> **TASK REQUIREMENTS**:
Pictures do not belong in the copy. Return all of the entries exactly.

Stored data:

- Opening Delimiter -

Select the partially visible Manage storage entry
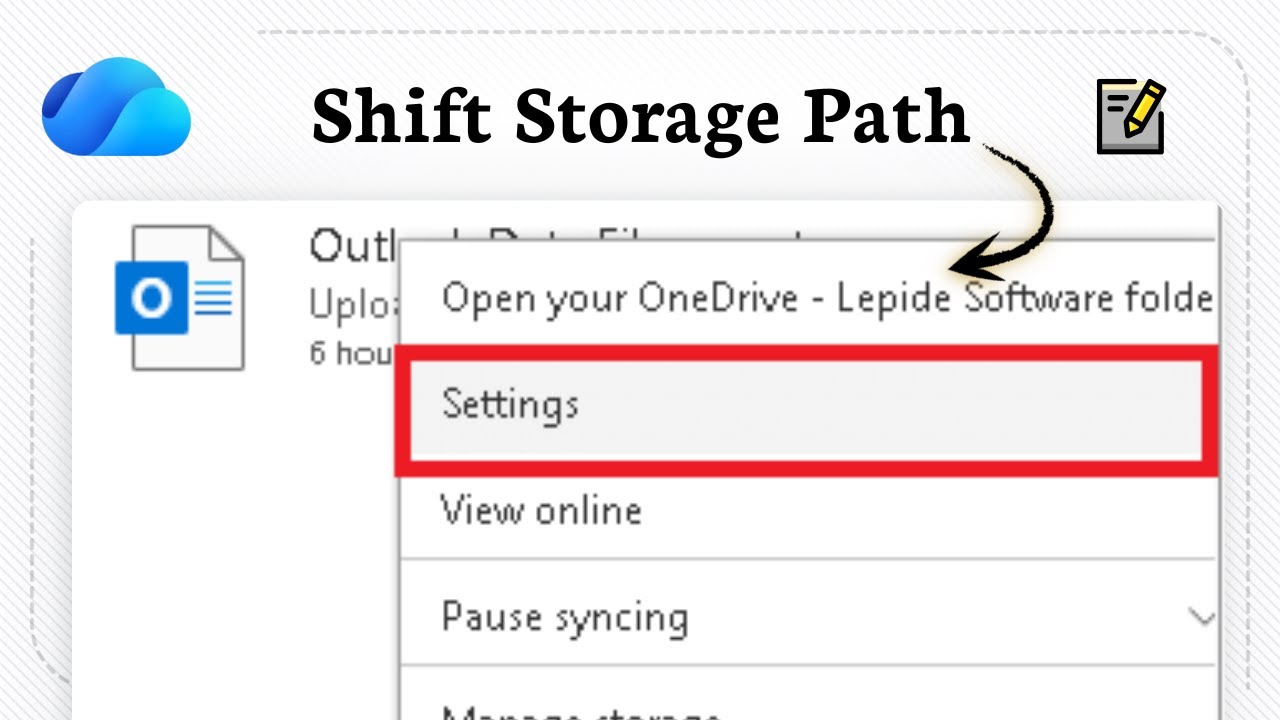(x=580, y=712)
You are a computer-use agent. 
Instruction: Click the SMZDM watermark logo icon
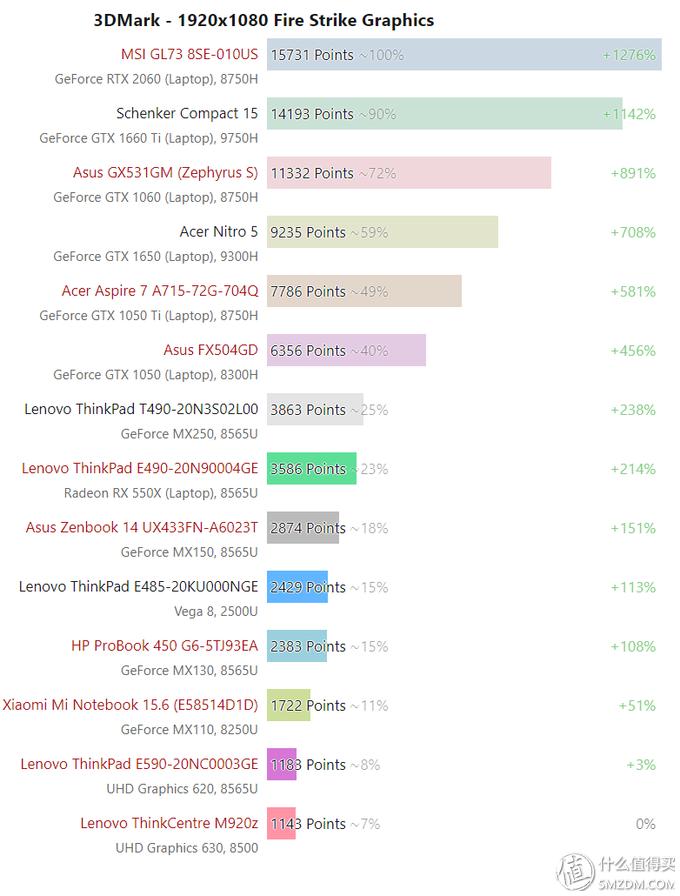tap(577, 869)
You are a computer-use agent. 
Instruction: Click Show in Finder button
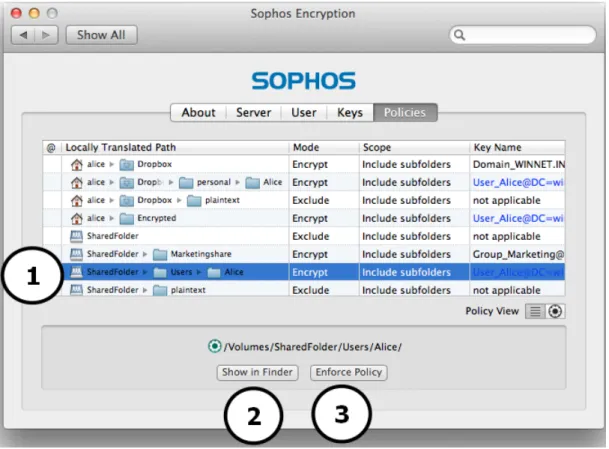(257, 372)
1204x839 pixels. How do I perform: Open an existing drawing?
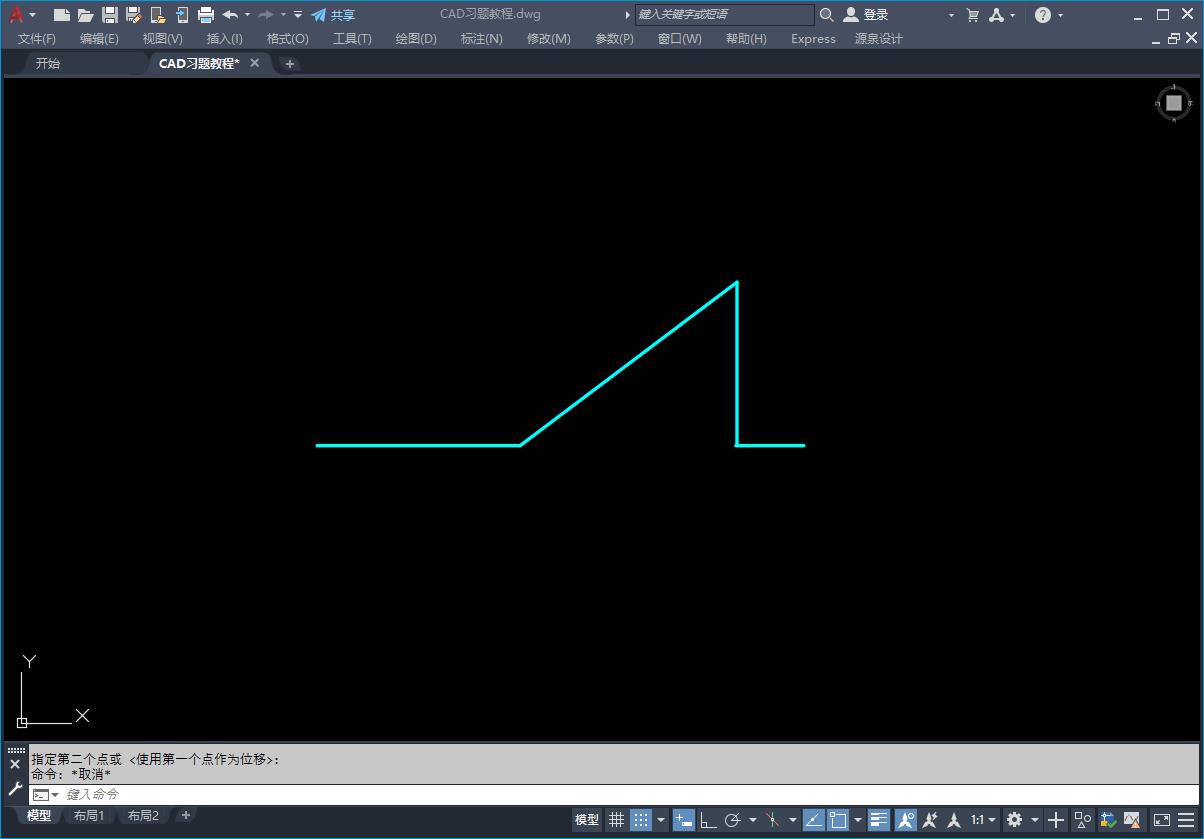[x=84, y=15]
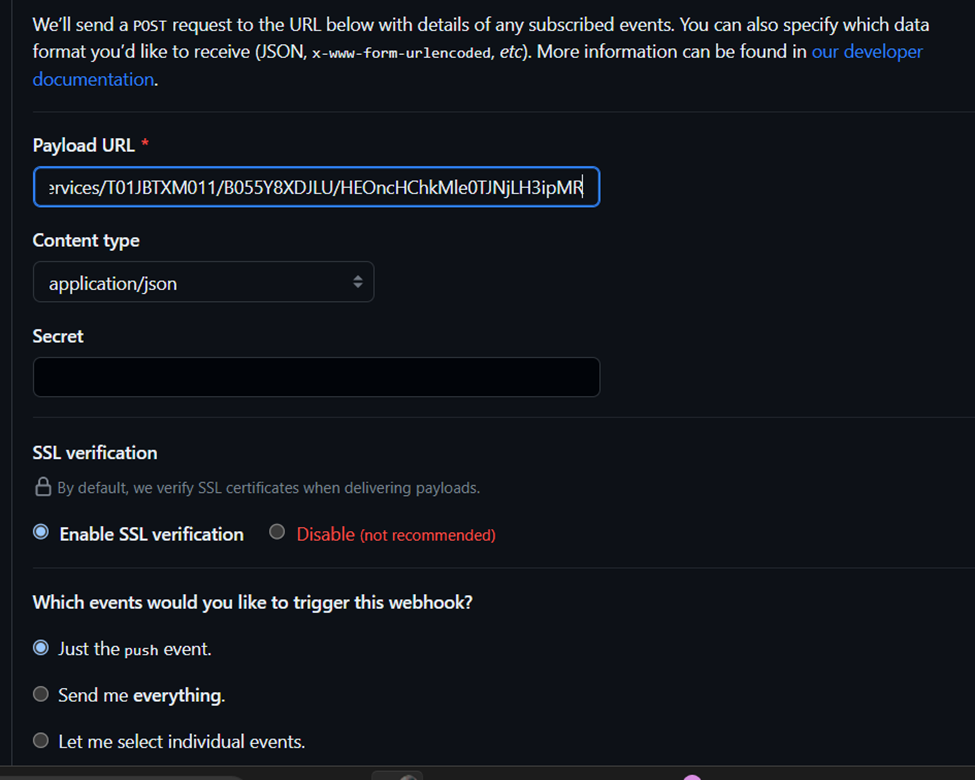Click the Content type field label
This screenshot has height=780, width=975.
click(x=86, y=241)
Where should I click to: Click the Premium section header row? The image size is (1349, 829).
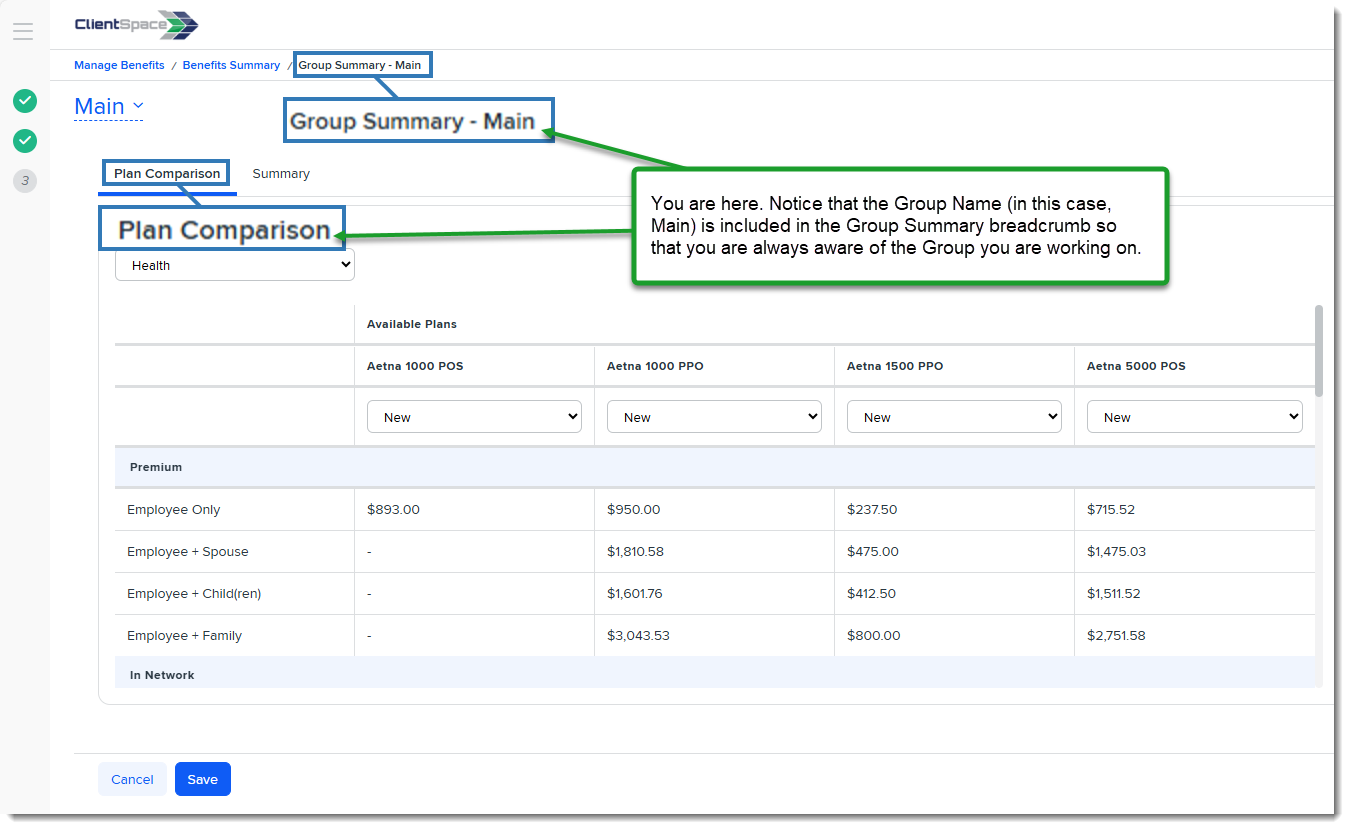pyautogui.click(x=714, y=467)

- Closing Delimiter -

> **RESPONSE**:
Select the partially visible Manage storage entry
(x=580, y=712)
You are a computer-use agent. 
Instruction: Click the SMZDM watermark logo icon
tap(577, 869)
You are a computer-use agent. 
Instruction: Click Show in Finder button
(257, 372)
1204x839 pixels. How do I perform: Open an existing drawing?
[x=84, y=15]
Click the Content type field label
This screenshot has height=780, width=975.
click(x=86, y=241)
Where should I click to: Click the Premium section header row? The image size is (1349, 829).
pyautogui.click(x=714, y=467)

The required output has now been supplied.